Legal Tech • July/August 2024
Protecting Consumer Data Privacy
A look at the Texas Data Privacy and Security Act.
Written by Pierre Grosdidier
Texas is the latest state to protect consumer data privacy with the Texas Data Privacy with the Texas Data Privacy and Security Act.1 The act protects the personal data, including the sensitive data, of Texas residents. Personal data is “information, including sensitive data, that is linked or reasonably linkable to an identified or identifiable individual.” Sensitive data includes racial, ethnic, religious, health, sexual, and nationality information; genetic or biometric data; children’s data; and precise geolocation data. The act also protects pseudonymous data when it can be used with additional information to identify individuals2
The act applies broadly to a person who conducts business in Texas or “produces a product or service consumed by [Texas] residents,” and “processes or engages in the sale of personal data.” There is no threshold for revenue or data volume. The act does not apply to small businesses (unless they process sensitive data), Texas state agencies and political subdivisions, covered entities under HIPAA and the Gramm-Leach-Bliley Act, nonprofits, higher education institutions, electric utilities, power generation companies, and retail electric providers. The act also does not apply to certain categories of personal data, including those processed in the employment context and those that are regulated by various federal statutes, such as HIPAA.3
Importantly, the act adopts the European Union’s General Data Protection Regulation’s controllers and processors framework.
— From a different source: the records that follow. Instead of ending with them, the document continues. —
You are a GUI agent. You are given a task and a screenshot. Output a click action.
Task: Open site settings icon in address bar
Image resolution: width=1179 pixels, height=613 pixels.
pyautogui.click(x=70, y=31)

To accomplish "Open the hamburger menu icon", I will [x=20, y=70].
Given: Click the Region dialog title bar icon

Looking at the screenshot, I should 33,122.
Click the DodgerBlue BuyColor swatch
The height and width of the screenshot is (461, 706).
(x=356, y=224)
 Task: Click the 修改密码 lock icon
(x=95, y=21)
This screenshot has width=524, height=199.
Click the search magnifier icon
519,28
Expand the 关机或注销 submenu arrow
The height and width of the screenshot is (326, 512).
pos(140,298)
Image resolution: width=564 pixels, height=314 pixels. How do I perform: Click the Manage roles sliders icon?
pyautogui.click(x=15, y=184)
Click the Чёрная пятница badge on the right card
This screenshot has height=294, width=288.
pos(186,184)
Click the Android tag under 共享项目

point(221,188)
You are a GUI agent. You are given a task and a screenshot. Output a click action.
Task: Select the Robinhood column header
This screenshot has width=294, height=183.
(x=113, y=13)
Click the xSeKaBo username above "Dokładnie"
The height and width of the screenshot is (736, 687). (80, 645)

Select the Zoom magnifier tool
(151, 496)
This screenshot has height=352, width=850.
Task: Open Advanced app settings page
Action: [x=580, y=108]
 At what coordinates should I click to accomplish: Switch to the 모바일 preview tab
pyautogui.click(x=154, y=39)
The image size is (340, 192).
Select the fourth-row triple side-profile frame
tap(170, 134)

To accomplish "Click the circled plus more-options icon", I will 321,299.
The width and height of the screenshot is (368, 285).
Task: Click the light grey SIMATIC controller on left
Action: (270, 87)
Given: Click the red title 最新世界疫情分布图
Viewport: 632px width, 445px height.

A controller “determines the purpose and means of processing personal data,” and a processor “processes personal data on behalf of a controller.” Controllers “shall limit the collection of personal data” to what is reasonably necessary for the controller’s purposes, as disclosed to the consumer, and protect the data with measures “appropriate to the volume and nature of the personal data at issue.” Controllers cannot process personal data in a manner that is discriminatory, and they cannot discriminate against consumers who exercise their rights under the act by, for example, denying them goods or services or pricing them differently. Controllers also cannot process sensitive data without the consumer’s consent. Processors “shall adhere to the instructions of a controller” and assist the controller in meeting its duties under the act. The act requires that a controller and a processor operate under a contract, and it specifies some of the terms the contract must include, such as the type of data to be processed and the nature, purpose, and duration of the processing.4
The act grants consumers certain unwaivable rights regarding their personal data and that of children under 13 under their care. Consumers can ask that a controller confirm that it is processing the consumer’s personal data and request to access and copy the data. Consumers can also ask that the controller correct or delete their personal data. They can also opt out of processing for targeted advertisement, sale of personal data, and “profiling in furtherance” of decisions of legal import to them. These decisions are those that result in the provision or denial by the controller of financial, housing, insurance, or health care services; education enrollment; and employment opportunities; among others. A controller must respond to a consumer request within 45 days, extendable another 45 days with a reason and notice to the consumer. A controller can decline a consumer’s request but must provide an appeal process. Controllers must provide consumers with a privacy notice that describes the personal data processed, the purpose of the processing, and how consumers may exercise their rights, including their appeal and opt-out rights.5
The Texas attorney general can fine transgressors of the act $7,500 per violation if they fail to cure a notice of violation within 30 days. Aggrieved consumers can file online complaints with the attorney general, but the act expressly denies them a private cause of action.6
PIERRE GROSDIDIER is a litigation attorney in Houston. He is certified in construction law by the Texas Board of Legal Specialization. Grosdidier’s practice also includes data privacy and unauthorized computer access issues and litigation. Prior to practicing law, he worked in the process control industry. Grosdidier holds a Ph.D. from Caltech and a J.D. from the University of Texas. He is a member of the State Bar of Texas, a registered P.E. in Texas (inactive), a member of the Texas Bar Foundation, and a fellow of the American Bar Foundation. Grosdidier was the State Bar of Texas Computer & Technology Section chair for 2022-2023 and was elected medium section representative to the State Bar of Texas for the 2023-2026 term.